アパレル業界には闇が広がっている。そんな業界で約10年働いた経歴を持つゆき蔵(@yuki_zo_08)さん。長年の実体験をベースに数々のブラックなエピソードを漫画化し、人気を博している。今回は、ゆき蔵さんの店舗に助っ人で来てくれた派遣スタッフにまつわるエピソードだ。
接客未経験の派遣スタッフに向けられた心ない言葉
漫画『アパレル店員の憂鬱』は、ゆき蔵さんが実体験をもとにブラックな職場の人間関係を描いた作品だ。あるとき、繁忙期にスタッフが退職して人員が急減したため派遣会社に依頼。現れたのは接客未経験の鈴木さんだった。

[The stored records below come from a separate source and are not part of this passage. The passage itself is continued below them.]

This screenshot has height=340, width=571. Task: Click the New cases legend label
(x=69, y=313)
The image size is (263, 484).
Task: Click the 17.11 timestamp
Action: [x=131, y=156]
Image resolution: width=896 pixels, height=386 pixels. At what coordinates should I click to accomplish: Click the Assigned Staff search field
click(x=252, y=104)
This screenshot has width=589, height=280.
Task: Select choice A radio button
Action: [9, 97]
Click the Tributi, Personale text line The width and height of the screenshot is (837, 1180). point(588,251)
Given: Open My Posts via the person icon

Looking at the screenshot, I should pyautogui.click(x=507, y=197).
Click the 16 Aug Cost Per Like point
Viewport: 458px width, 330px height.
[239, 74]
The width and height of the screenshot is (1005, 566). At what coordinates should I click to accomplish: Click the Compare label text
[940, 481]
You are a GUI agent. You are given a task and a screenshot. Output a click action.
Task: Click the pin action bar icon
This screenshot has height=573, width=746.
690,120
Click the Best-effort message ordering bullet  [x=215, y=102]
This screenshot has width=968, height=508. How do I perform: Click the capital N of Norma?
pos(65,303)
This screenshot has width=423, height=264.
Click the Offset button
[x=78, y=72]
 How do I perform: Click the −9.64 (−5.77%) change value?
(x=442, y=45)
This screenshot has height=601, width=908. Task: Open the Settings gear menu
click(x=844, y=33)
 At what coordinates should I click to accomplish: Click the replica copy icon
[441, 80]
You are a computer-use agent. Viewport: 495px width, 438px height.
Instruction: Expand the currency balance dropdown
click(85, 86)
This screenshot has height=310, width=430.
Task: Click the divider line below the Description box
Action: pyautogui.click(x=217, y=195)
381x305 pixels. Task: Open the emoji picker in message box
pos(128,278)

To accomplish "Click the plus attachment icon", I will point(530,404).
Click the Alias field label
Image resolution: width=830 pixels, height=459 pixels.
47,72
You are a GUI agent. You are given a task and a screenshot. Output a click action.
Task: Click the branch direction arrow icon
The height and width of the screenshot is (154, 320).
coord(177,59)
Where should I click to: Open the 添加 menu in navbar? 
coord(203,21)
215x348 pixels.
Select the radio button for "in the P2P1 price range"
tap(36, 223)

当初は混乱の連続で、「接客の基本がなっていなかったので私たちだけでなくお客様も振り回されていました」とゆき蔵さんは振り返る。しかし、2カ月もすれば頼れる戦力に成長した。スタッフの中には彼女を評価する声もあったが、一部の正社員からは露骨な嫌味が飛ぶ。「派遣はいーよね。定時であがれるし、仕事はできなくても時給は高いしさ…」とわざと聞こえるように言う同僚。鈴木さんはその言葉に反応せず、振り返らずに帰っていった。